WORK ITEM >> The word "computer" marks the lines to find; copy every such line from the data below.

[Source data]
+++++

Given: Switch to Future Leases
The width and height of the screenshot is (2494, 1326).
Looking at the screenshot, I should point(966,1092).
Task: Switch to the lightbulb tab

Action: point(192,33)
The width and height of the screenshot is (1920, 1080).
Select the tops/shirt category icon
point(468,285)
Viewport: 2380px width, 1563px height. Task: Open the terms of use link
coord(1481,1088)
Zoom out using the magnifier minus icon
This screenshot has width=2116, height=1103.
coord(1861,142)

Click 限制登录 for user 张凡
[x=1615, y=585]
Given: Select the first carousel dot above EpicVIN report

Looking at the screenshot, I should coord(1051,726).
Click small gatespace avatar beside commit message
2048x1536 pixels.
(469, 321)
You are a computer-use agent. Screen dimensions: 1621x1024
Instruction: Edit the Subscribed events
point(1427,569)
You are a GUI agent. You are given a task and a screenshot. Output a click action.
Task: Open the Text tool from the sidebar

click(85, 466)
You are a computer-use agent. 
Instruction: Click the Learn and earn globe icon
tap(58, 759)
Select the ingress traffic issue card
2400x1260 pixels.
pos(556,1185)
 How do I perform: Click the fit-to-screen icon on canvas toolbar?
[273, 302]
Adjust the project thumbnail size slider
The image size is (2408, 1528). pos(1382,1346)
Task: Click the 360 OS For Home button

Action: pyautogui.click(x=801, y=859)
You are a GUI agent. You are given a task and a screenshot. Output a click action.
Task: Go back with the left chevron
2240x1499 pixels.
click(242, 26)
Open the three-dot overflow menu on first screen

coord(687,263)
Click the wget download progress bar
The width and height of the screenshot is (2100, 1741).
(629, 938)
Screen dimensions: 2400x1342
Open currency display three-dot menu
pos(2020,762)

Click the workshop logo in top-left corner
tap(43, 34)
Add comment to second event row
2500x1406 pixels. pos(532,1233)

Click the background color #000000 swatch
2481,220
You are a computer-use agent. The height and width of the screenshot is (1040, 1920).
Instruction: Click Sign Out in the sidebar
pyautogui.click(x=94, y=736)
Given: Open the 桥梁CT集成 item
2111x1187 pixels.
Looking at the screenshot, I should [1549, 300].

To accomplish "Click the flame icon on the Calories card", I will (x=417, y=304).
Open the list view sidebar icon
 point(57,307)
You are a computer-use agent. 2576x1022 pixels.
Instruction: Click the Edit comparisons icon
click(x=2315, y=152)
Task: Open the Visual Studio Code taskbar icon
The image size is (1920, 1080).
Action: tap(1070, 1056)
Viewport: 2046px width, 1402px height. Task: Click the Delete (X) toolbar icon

+++++

RESPONSE FOR THIS EXERCISE >>
You are a computer-use agent. Screen dimensions: 1621x1024
You are a computer-use agent. 
You are a computer-use agent. The height and width of the screenshot is (1040, 1920).
You are a computer-use agent. 2576x1022 pixels.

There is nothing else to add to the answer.